Motivation for Modeling Standards
Modeling standards play an important role in defining agreed-upon system modeling concepts that can be represented for a particular domain of interest and enable the integration of different types of models across domains of interest. Modeling standards are extremely important to support MBSE, which aims to integrate various system aspects across various disciplines, products, and technologies.
Standards for system modeling languages can enable cross-discipline, cross-project, and cross-organization communication. This communication offers the potential to reduce the training requirements for practitioners who only need to learn about a particular system and enables the reuse of system artifacts. Standard modeling languages also provide a common foundation for advancing the practice of systems engineering, as do other systems engineering standards.
Types of Modeling Standards
Many different standards apply to systems modeling.
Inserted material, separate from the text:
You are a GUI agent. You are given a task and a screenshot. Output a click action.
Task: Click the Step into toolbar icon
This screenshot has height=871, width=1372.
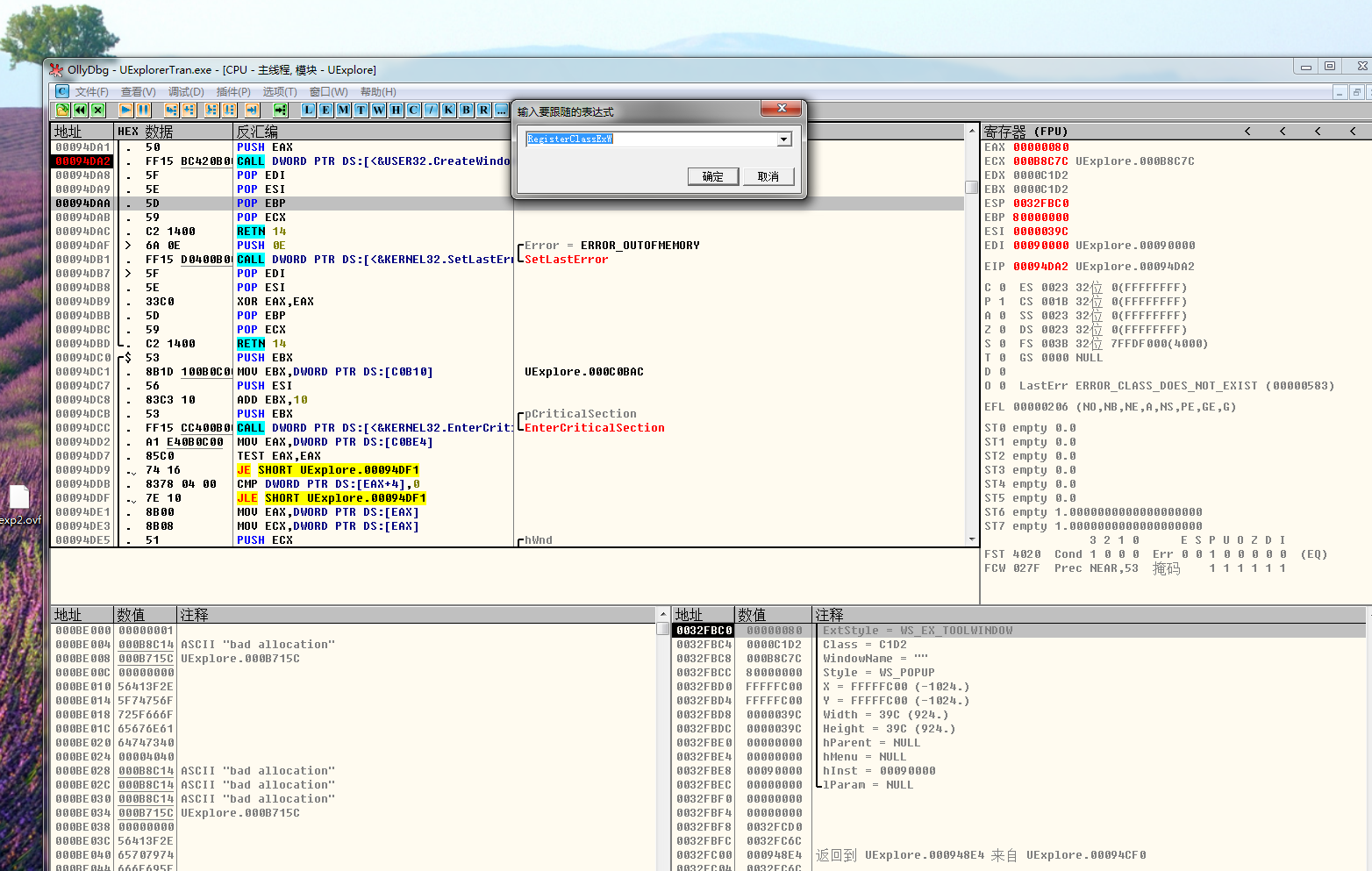(x=171, y=110)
Modeling standards include standards for modeling languages, data exchange between models, and the transformation of one model to another to achieve semantic interoperability. Each type of model can be used to represent different aspects of a system, such as representing the set of system components and their interconnections and interfaces, or to represent a system to support performance analysis or reliability analysis.
The following is a partial list of representative modeling standards, which also includes the common acronym, when applicable, and a reference as to where additional information can be found on the topic.
Modeling Languages for Systems
Descriptive Models - These standards apply to general descriptive modeling of systems:
- Functional Flow Block Diagram (FFBD) (Oliver, Kelliher, and Keegan 1997)
- Integration Definition for Functional Modeling (IDEF0) (NIST 1993)
- Object-Process Methodology (OPM) [[1]] [[2]] (Dori 2002; ISO 19450 PAS - Publicly Available Specification in progress)
- Systems Modeling Language (SysML)(OMG 2010a)
- Unified Profile for United States Department of Defense Architecture Framework (DoDAF) and United Kingdom Ministry of Defense Architecture Framework (MODAF) (OMG 2011e)
- Web ontology language (OWL) (W3C 2004b)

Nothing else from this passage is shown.